#### Task instructions
Only one stretch of the data below is wanted: the lines starting at the one with "This screenshot has width=814, height=543." and ending at the one with "Task: Increase the", both included, given again exactly.

#### Entries provided
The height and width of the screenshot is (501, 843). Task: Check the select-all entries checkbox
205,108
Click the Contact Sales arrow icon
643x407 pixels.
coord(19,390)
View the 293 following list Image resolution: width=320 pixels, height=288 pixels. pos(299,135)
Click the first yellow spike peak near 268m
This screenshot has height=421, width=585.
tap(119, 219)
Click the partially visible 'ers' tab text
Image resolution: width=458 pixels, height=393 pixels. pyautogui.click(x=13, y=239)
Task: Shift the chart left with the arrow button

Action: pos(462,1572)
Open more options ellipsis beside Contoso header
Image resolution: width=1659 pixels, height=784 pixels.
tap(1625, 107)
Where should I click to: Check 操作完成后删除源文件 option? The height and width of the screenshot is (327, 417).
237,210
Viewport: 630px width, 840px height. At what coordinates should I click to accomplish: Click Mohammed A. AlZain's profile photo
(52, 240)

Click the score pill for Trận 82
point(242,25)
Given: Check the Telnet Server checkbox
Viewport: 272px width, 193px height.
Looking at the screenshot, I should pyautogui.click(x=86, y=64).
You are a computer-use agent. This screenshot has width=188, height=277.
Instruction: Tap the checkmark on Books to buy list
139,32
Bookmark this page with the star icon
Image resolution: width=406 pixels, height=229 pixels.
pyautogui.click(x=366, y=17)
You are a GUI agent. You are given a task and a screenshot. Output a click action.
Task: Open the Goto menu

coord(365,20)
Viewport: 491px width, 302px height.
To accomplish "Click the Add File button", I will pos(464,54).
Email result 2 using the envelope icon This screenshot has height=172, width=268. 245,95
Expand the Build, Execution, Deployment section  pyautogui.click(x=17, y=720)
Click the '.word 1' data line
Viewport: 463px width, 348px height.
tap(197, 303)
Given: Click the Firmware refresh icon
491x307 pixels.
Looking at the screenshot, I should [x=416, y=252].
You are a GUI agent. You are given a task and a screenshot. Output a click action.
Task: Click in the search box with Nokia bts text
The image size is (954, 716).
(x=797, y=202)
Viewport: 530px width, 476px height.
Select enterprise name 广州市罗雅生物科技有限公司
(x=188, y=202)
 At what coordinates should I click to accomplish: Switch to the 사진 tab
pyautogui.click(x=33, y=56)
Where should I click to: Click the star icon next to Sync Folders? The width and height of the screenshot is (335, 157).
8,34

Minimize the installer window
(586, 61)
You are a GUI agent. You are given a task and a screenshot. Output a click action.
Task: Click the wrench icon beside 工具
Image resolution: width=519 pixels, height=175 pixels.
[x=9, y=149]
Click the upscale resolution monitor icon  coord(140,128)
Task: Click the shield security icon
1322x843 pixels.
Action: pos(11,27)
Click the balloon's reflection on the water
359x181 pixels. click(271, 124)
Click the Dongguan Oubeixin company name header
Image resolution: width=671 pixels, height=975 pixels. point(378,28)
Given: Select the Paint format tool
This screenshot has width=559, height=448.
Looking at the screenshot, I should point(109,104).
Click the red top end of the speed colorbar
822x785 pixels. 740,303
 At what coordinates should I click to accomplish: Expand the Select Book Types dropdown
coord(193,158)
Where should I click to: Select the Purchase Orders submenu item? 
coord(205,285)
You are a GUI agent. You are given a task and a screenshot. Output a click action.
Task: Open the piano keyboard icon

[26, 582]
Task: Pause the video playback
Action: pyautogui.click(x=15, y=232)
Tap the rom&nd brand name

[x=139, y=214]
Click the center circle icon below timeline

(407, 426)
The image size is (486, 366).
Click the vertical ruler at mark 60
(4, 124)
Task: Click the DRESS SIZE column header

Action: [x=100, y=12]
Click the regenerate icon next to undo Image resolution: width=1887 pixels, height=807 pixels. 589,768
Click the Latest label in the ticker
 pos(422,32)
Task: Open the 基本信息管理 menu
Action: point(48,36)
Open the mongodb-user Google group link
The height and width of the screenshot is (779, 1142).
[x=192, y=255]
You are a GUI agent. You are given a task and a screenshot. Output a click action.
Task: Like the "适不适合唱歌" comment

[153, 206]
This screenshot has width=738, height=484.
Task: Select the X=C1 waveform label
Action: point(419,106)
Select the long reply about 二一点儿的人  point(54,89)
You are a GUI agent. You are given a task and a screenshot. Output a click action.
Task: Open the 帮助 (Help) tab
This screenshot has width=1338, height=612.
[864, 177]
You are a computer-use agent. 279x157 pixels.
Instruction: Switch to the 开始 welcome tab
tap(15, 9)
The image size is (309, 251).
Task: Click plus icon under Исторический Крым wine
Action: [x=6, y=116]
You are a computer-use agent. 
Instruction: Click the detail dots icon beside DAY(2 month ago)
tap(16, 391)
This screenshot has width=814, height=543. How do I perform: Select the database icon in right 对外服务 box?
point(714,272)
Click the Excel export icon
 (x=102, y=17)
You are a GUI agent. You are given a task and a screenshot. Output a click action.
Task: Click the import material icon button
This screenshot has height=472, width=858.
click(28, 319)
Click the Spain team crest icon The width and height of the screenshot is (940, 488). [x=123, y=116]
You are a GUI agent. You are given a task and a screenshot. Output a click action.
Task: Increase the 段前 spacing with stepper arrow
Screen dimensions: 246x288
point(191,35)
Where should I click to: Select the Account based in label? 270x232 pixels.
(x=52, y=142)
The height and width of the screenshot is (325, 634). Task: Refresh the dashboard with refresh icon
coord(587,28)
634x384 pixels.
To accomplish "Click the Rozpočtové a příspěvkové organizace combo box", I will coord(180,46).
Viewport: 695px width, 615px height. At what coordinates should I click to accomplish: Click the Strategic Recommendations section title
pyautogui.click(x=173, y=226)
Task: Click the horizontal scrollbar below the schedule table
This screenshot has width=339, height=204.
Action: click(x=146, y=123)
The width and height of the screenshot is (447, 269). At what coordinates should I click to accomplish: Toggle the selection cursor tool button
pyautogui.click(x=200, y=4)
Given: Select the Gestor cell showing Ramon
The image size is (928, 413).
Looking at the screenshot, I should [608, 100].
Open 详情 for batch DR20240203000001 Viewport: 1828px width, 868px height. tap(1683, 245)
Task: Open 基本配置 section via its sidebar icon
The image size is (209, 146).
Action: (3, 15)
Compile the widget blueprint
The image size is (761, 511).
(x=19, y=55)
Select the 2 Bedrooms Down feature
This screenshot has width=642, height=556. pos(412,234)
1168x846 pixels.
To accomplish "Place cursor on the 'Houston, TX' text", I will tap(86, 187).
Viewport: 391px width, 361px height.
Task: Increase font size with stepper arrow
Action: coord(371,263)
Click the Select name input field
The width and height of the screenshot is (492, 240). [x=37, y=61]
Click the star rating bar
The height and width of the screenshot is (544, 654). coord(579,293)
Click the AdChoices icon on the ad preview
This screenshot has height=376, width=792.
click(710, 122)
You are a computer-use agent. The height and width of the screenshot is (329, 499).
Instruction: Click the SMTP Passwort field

#### Written answer
This screenshot has width=814, height=543. How do I perform: Select the database icon in right 对外服务 box?
point(714,272)
Click the Excel export icon
 (x=102, y=17)
You are a GUI agent. You are given a task and a screenshot. Output a click action.
Task: Click the import material icon button
This screenshot has height=472, width=858.
click(28, 319)
Click the Spain team crest icon The width and height of the screenshot is (940, 488). [x=123, y=116]
You are a GUI agent. You are given a task and a screenshot. Output a click action.
Task: Increase the 段前 spacing with stepper arrow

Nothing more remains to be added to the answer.